27. In its submissions, the Appellant submitted that its primary contention is that the Respondent erred both in law and fact by electing to allocate the income tax refund due to the Appellant as an advance credit, which may be set off against any existing or future tax liabilities, rather than disbursing the refund through a direct cash payout contrary to the provisions of Section 47 A of the TPA.

28. The Appellant also submitted that pursuant to the provisions of Section 47 A of the TPA, in processing a refund thereto, the Respondent is subject to considering modifications provided for under Section 47 (1), (2), (3), (4) and (5) of the TPA, pertinent being Section 47 (2) (b) and (5) of the TPA.

29. It was submitted that from the afore cited provisions, the following conditions must be met for the Respondent to apply a refund claim as advance credit;i.The taxpayer should have outstanding tax liabilities; orii.The taxpayer should have future tax liabilities.

30. It was further submitted that the Appellant being a registered Unit Trust under Section 20 (1) of the ITA, it is exempt from Income Tax by dint of the provisions of Section 20 (1) of ITA, and therefore does not have any other registered tax obligation. It therefore follows that in the absence of any outstanding or future tax liabilities, any reminder of the overpayment after the application to outstanding tax liabilities, which in this case is the full amount, ought to be refunded to the taxpayer.

31. It was submitted that given that the Appellant is exempt from income tax and holds no other tax obligations, the advance credit remains unutilized and effectively non-recoverable. Accordingly, the Respondent erred in law by failing to disburse the refund claim in cash.

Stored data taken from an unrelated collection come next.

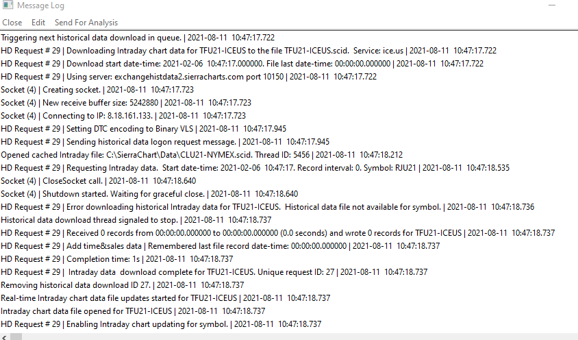The width and height of the screenshot is (578, 340).
Task: Open the Edit menu
Action: (x=38, y=23)
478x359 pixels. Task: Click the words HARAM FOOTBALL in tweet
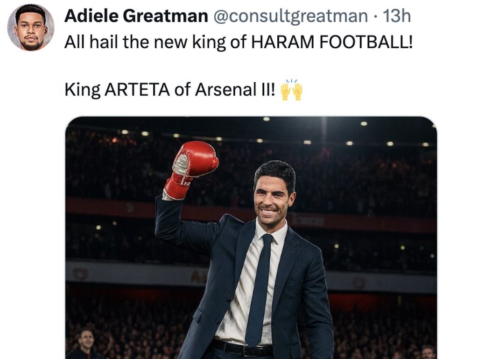[x=331, y=43]
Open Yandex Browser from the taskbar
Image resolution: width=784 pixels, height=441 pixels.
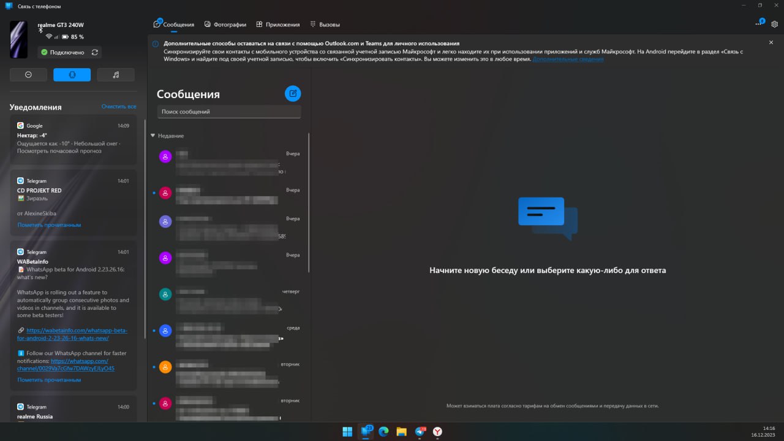pyautogui.click(x=437, y=431)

32. The Appellant also submitted that the failure to disburse the refund claim in cash violates the Appellant’s constitutional right to fair administrative action. It submitted that given that the Appellant has no future tax liabilities, the Respondent’s decision to issue a non-recoverable tax credit, rather than refunding the overpaid tax in cash, is not only legally erroneous but procedurally unfair, which course of action impedes the Appellant’s Constitutional right to an administrative decision that is reasonable, expeditious, efficient, and lawful.

The Appellant’s Prayers 33. By reason of the foregoing, the Appellant prayed for orders;a.That the Refund Decision issued by the Respondent be set aside and annulled;b.That the Respondent be ordered to disburse the Income Tax Refund claim lodged by the Appellant, amounting to Kshs. 16,549,291. 00 in cash;c.That the Tribunal be at liberty to make any such orders as it deems necessary in the circumstances; and,d.That the costs of the application be provided for.

The Respondent’s Case 34. The Respondent’s case is premised on the following;a.The Statement of Facts dated and filed on 3rd May 2024; and,b.Written submissions dated and filed on 20th August 2024.

35. The Respondent stated that the Appellant lodged an Income Tax refund claim on 23rd June 2021 for the period 2019 (Kshs. 5,572,733. 00) and 2020 (Kshs. 10,976,558) all totaling Kshs. 16,549,291. 00.

36. The Respondent processed the Appellant’s refund claim for the amount of Kshs. 16,549,291. 00 and approved the same for payment on 21st February 2022.

37. It was stated that on 6th March 2024, the Appellant was issued with a Refund Adjustment Voucher which facilitates the Appellant’s set off for the approved amount against pending and future tax liabilities, thus triggering the dispute herein.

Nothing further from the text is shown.